Using a specialized data validity dimension in a data warehouse design can support data quality and analytics capabilities.
While working on an Enterprise Data Warehouse for a state court system the issue of poor data quality in the source systems became apparent. Referential integrity was not strictly enforced and there was very little in the way of attribute level constraints. One normally expects that these types of constraints would be enforced for an OLTP application, whether through the application, in the database, or both.
Of course, one should never be surprised when there is poor data quality in the source systems – poor data quality is the norm rather than the exception. According to The Data Warehouse Institute (TDWI) over $600 billion a year is lost due to poor data quality.
One type of data quality error this EWSolutions project experienced was found in the date values, where the date value was a real date, e.g. 10/15/2205, but was obviously invalid per the business context. The team classified these types of data quality errors as data validity errors.
The primary focus for the initial dependant dimensional data mart was to enable analysis of court performance – because of this we could not avoid populating records with data validity errors and act as if a court case simply did not exist. Due to the anticipated cost of fixing the source system application it was determined that these data validity errors would be accepted they came into the Data Warehouse. Some measures in a fact record might not be accurate because of the data validity errors but other measures were still accurate and useful.
There were multiple date related fact table measures such as Number of Days between Filing and Hearing, Number of Days between Hearing and Sentencing, etc. Due to the data validity errors, it was possible for exceptions such as a hearing date to appear to be before a filing date, a sentencing date to occur before a hearing date and for dates to be set unreasonably into the future or past, etc.
There were concerns that these data validity exceptions would skew the results of OLAP analysis and result in a loss of confidence in the Data Warehouse as in Figure 1.

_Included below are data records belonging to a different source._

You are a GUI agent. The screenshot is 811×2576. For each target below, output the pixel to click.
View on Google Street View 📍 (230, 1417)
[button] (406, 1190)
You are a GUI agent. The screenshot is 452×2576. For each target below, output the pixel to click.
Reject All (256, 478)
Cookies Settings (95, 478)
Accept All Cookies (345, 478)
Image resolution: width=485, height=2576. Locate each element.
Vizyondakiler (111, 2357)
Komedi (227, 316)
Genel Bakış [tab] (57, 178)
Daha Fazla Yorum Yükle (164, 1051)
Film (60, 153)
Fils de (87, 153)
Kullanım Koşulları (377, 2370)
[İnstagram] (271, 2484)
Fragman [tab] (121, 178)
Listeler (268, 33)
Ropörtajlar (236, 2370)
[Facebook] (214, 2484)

Figure 1: Example chart with data skew due to invalid data
In Figure 1, Court 5 has data skew because there are records with unreasonable hearing date values.
Data Validity Dimension
To address these data validity issues a new dimension was created, based on the work of Larry Rossi – the Data Validity dimension – consisting of a numeric surrogate key and a series of data quality flag attributes with a domain of “Y” or “N.” The Data Validity dimension serves three (3) purposes:
- For filtering out records with a particular type of data validity error
- For result set value comparison – with and without data validity errors
- For flagging court cases with data validity errors for upstream correction
Figure 2: Data Validity Dimension
Populating the Data Validity dimension
To populate the non-key attributes in the dimension, a Cartesian product of all the possible combinations of data validity errors is generated using SQL. Normally Cartesian products are avoided like the plague when writing SQL, but this is one case where it is useful. One way to create the Cartesian product is to create a tables (call it dummy_cartesian) with one column (call it “a”) and two rows – one populated with a “Y” and the other with an “N.” Then use an alias to reference this table for as many non-key attributes as required. In this case there are 7 non-key attributes for which we need a Cartesian product – the “NO DATA VALIDITY ERRORS FLAG” is a special case which we will discuss later.
select a.a, b.a, c.a, d.a, e.a, f.a, g.a
from dummy_cartesian a, dummy_cartesian b,dummy_cartesian c,
dummy_cartesian d, dummy_cartesian e, dummy_cartesian f,
Notice that there is no “where” clause in the SQL – this is what generates the Cartesian product of every possible combination of attribute values. The result will be 64 rows or 27 – as there are 2 rows in the dummy_cartesian table. Use whatever method is appropriate for your environment to generate the surrogate key values.
The first non-key attribute in Figure 2 called “NO DATA VALIDITY ERRORS FLAG”. This attribute is used to eliminate the need to test each attribute for a value when you only want to query for records without data validity errors. It should be set to “Y” only if all the remaining non-key attributes are set to “N.” Doing this will require an extra processing step to populate the table.
High Quality Analytics
With the Data Validity dimension in place and references to the surrogate key populated in the fact tables, higher quality analytics were enabled thus giving the users greater confidence in the data as the following chart demonstrates.
Figure 3: Example chart showing values with and without Data Validity errors
The Data Validity dimension explains unexpected variances and reports on data validity errors forwarded to the appropriate court manager for correction and for educating data entry clerks. The chart in Figure 3 now shows why Court 5 had such a high number of Average Days between Filing and Hearing.
Lack of confidence in the data in a Data Warehouse environment is a leading cause of failure when the users do not judge a Data Warehouse successful. Ideally, data validity errors are corrected upstream before being loaded into the Data Warehouse, but if you encounter a situation where you have to accept data validity errors, the Data Validity dimension can prove to be invaluable in explaining problems with the data and additionally raise awareness in the organization of the impact of poor data quality.